Rock Band 4 released back in October, and although we didn't know it at the time, Harmonix had more than two stops planned for the reunion tour - but it will only make a third if a just-launched crowdfunding campaign is successful.
Harmonix plans to release a PC version of the game to join the existing PlayStation 4 and Xbox One releases, but it won't be a straight port: the PC release will also bring back the Rock Band Network platform, letting users create and sell their own songs. Before, there was a fee and a lot of red tape involved, but now it will simply be run through Steam Workshop and creators will get a cut of any sold songs.
But for this plan to come to life, Harmonix needs some capital - from both anxious PC music-gaming fans and also investors. Today, the company launched a crowdfunding campaign on Fig, which lets average backers and larger-scale investors alike put their money behind game projects, and it's looking to raise US$1.5 million (about £1.07 million) to fund the PC version.

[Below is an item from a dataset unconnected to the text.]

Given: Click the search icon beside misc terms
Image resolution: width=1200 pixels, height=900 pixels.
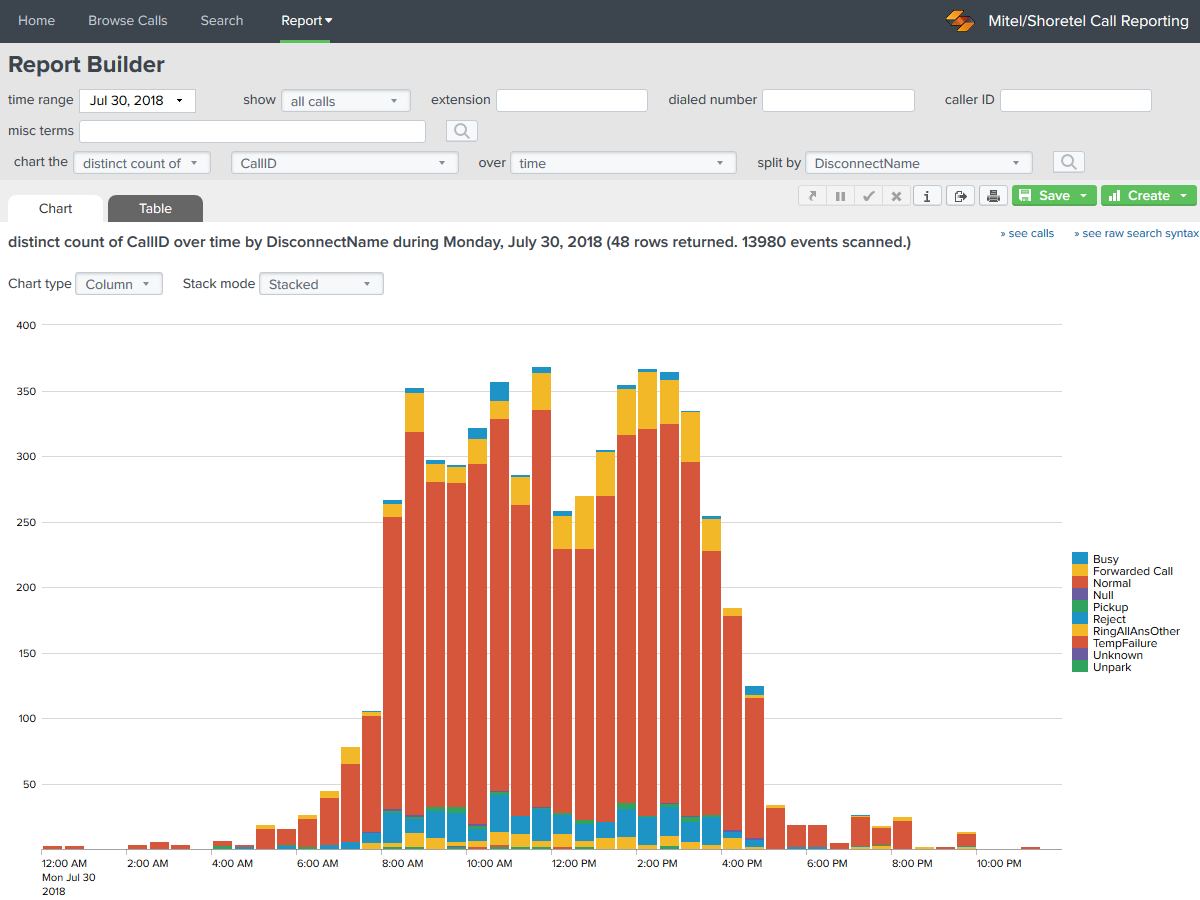Looking at the screenshot, I should [x=462, y=131].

Harmonix is working on Rock Band VR for the Oculus Rift and surely other ideas, so they won't do most of the work in-house. Instead, the funds will mostly go to Sumo Digital, the studio behind LittleBigPlanet 3 and Sonic & All-Stars Racing Transformed, to handle the conversion, although Harmonix will do "most of the heavy lifting" on the Rock Band Network functions.
None of the lower backer levels come with instrument controllers by default, although you can add them to any order - and Harmonix says that they're working to support "most existing" ones from other platforms. Bluetooth controllers will require the USB adapter released for consoles last autumn, and they're working alongside Microsoft to bring support for the Xbox One wireless instruments.

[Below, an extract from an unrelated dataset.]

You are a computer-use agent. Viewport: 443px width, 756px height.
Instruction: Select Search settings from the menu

Dropping US$49 will get you a copy of the game in Q4 this year, along with 30 bonus songs and access a week before average buyers can grab it on Steam, while pricier backer levels come with things like t-shirts and access to Harmonix's PAX East 2016 party in Boston next month.
You can even have dinner with Harmonix CEO Alex Rigopulos or Double Fine founder Tim Schafer with a US$10,000 backing amount, or get your own song into the game as official, free downloadable content with a US$25,000 drop. Meanwhile, investors who surely put in larger sums (with shares starting at US$250 apiece) will earn profits from the eventual release.
As of this writing, the campaign has amassed more than US$74,000 in pledges - about 4% of the goal - but it's only been a couple of hours. Fans who have demanded a PC version of Rock Band for years have 35 days to make this happen.